C’est bien connu : l’ADN extrait du sang, du sperme, de la salive, d’un fragment de peau ou d’un cheveu prélevé sur une scène de crime, peut être utilisé en médecine légale pour déterminer le profil génétique d’un suspect. Néanmoins, la question se pose : quelle est la valeur de la trace d’ADN lorsque des hypothèses sont mises en compétition au tribunal?
« Le poids statistique de la concordance entre le profil du suspect et l’ADN trouvé sur la scène de crime est un élément important de l’enquête. S’il existe une probabilité non négligeable qu’une autre personne dans la localité ait le même profil génétique, la trace d’ADN du suspect, même analysée par les biologistes au laboratoire de médecine légale, n’est plus très incriminante », affirme Emmanuel Milot, spécialiste de la génétique des populations et professeur au Département de chimie, biochimie et physique de l’UQTR. D’où l’importance de mieux comprendre la complexité réelle des populations dans le contexte criminalistique.
Dans cette perspective, soutient le chercheur, « la génétique criminalistique se définit comme la branche de la criminalistique qui utilise la variation génétique présente dans les populations pour effectuer des inférences sur un événement ou un phénomène particulier à partir de traces matérielles. Cette définition introduit l’idée de population et, par le fait même, celle de l’interprétation de la trace d’ADN, c’est-à-dire sa mise en contexte pour en établir la signification ou, dans un contexte judiciaire, sa valeur probante. » À cet égard, le professeur Milot s’intéresse à l’adéquation entre les modèles statistiques utilisés pour calculer la valeur probante d’une trace d’ADN et la complexité des populations réelles.

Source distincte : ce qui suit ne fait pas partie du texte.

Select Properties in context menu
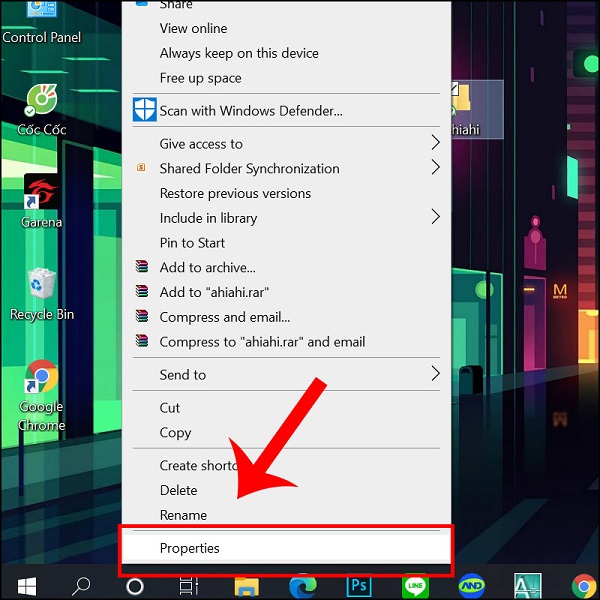This screenshot has width=600, height=600. (190, 548)
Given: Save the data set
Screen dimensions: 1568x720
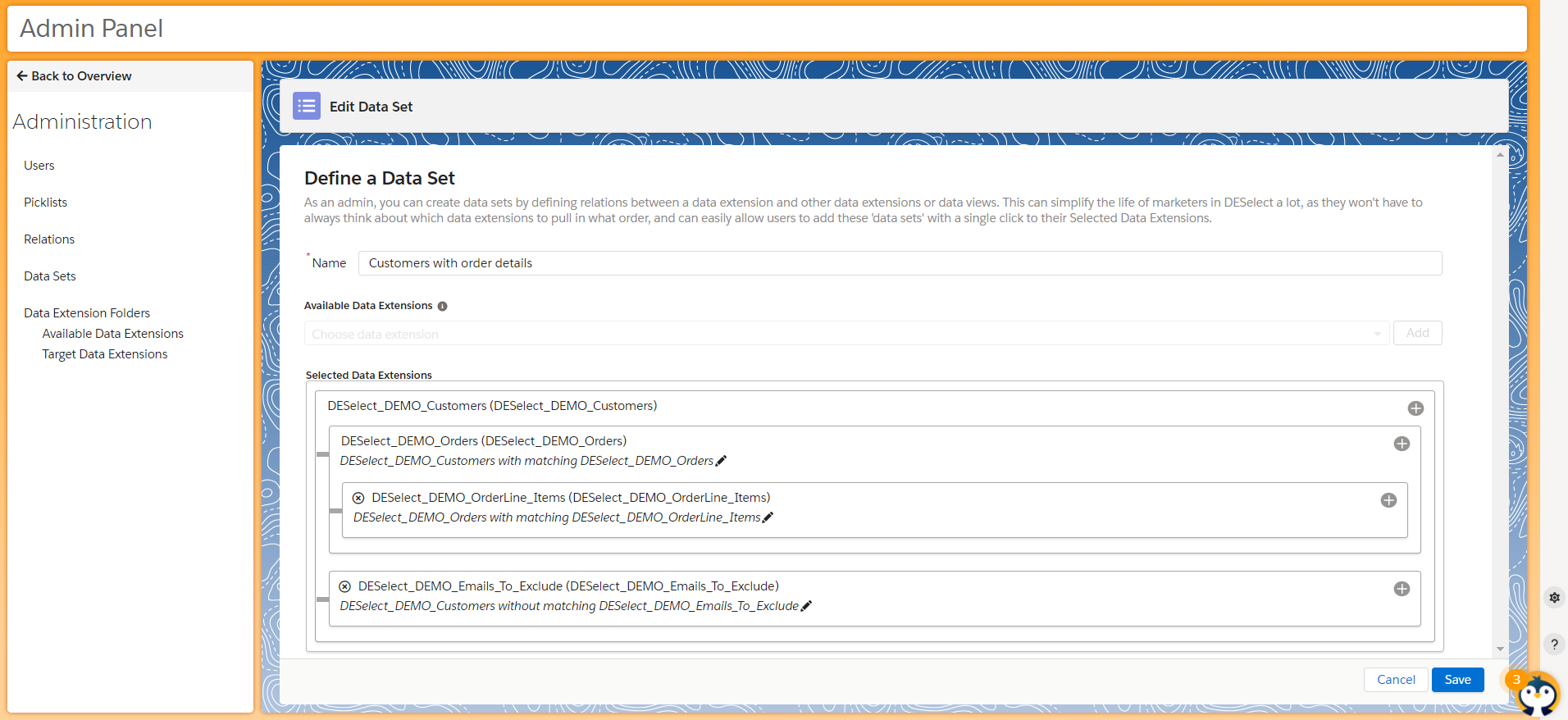Looking at the screenshot, I should click(1457, 680).
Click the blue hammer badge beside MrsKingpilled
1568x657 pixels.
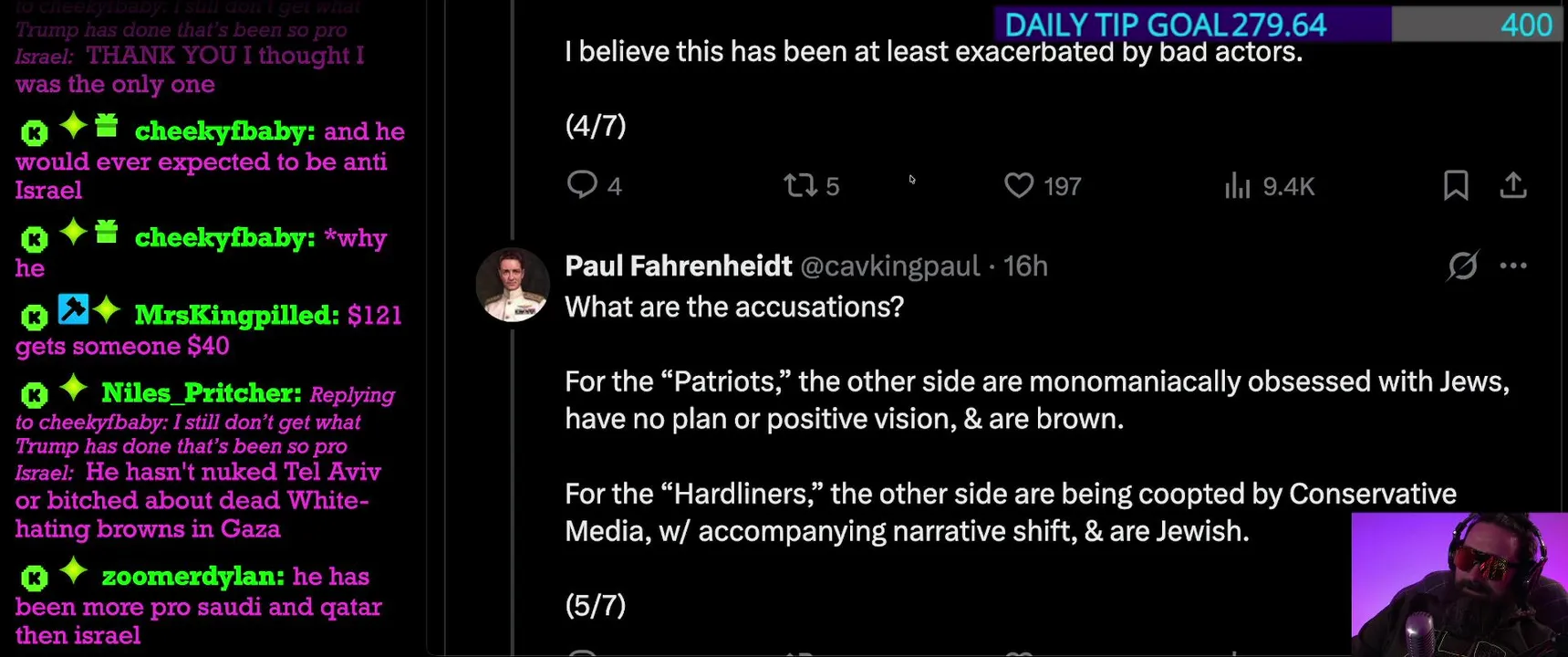pyautogui.click(x=72, y=309)
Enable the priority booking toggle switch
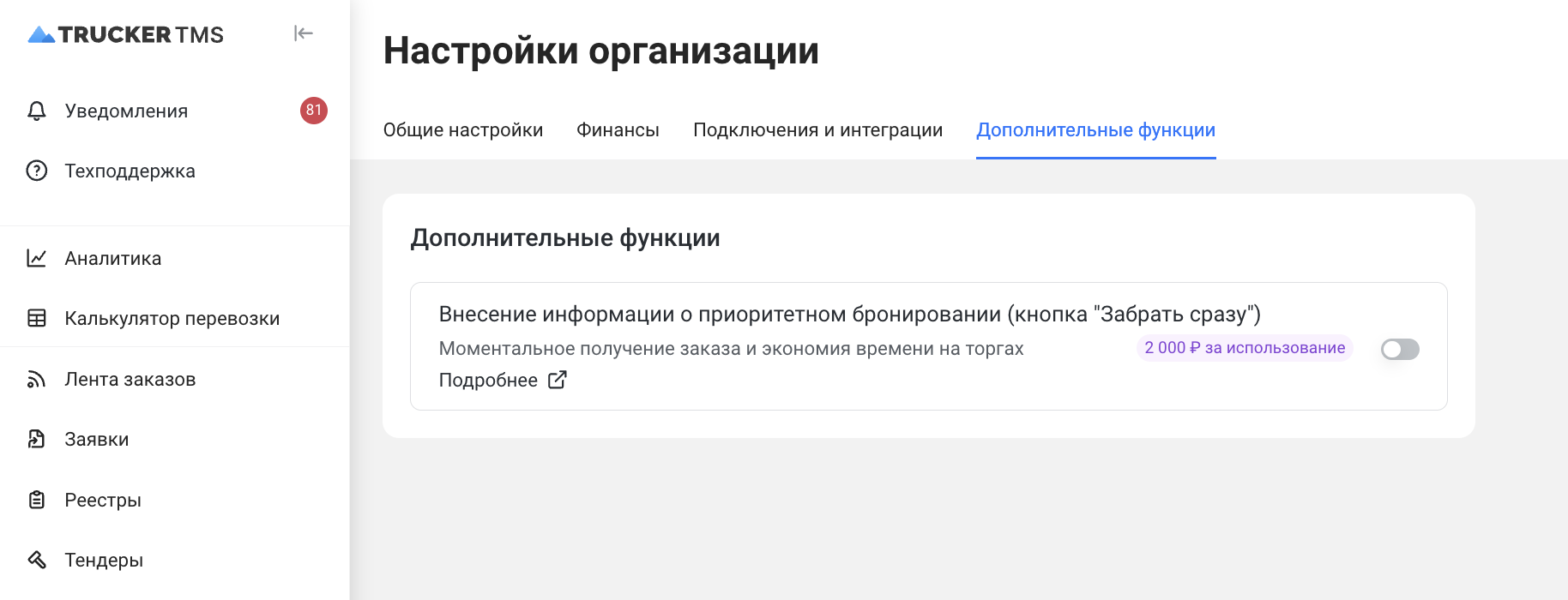This screenshot has height=600, width=1568. 1400,349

Afin de cerner cette complexité, il faut détenir une connaissance fine des populations. Pour y arriver, Emmanuel Milot travaille à évaluer l’information fournie par des marqueurs génétiques situés sur le chromosome Y, transmis par le père, et l’ADN mitochondrial (ADNmt), transmis par la mère. Précisons qu’un marqueur génétique est un endroit informatif sur l’ADN, variant d’un individu à l’autre, qui peut permettre d’identifier le profil génétique d’une personne.
Le chromosome Y s’avère particulièrement pertinent dans les cas d’agressions sexuelles pour isoler la composante masculine – dans le cas d’un agresseur mâle – d’un mélange d’ADN homme-femme. Il demeure toutefois très difficile d’établir la valeur probante d’une concordance entre ce profil masculin et celui d’un suspect. « Pour contourner ce problème, on peut remonter la généalogie d’une population jusqu’aux ancêtres et la redescendre. En effet, puisqu’une lignée paternelle – père, cousins, enfants mâles, etc. – possède le même chromosome Y, à moins que se produise une mutation en chemin, on peut ainsi attribuer un génotype à des dizaines de personnes sans les avoir typées », croit M. Milot.
De son côté, l’ADNmt est utile pour l’analyse de la diversité génétique de nos ancêtres par le biais des lignées maternelles, du fait que les mitochondries sont transmises uniquement par la mère. En criminalistique, l’ADNmt présente l’avantage d’intervenir quand l’ADN nucléaire est dégradé par l’humidité ou la chaleur; c’est le cas lorsqu’on retrouve des restes humains, par exemple. « En biologie de l’évolution ou en écologie, les chercheurs utilisent l’ADNmt afin de reconstruire les arbres phylogénétiques pour des populations d’une même espèce », explique le chercheur, précisant qu’on peut étendre l’application de la génétique criminalistique à des domaines aussi divers que la recherche de personnes disparues (ex. désastre de masse), l’anthropologie (ex. identification d’ossements anciens), l’écologie (ex. suivi du mouvement des animaux par les traces d’ADN qu’ils laissent) ou l’environnement (ex. microbiologie environnementale).
« La génétique criminalistique offre un objet d’étude et un champ d’application qui rendent possible de s’intéresser non seulement à des événements particuliers comme un meurtre, mais également à des phénomènes plus larges, et ce, tant dans une perspective judiciaire que d’investigation », conclut Emmanuel Milot.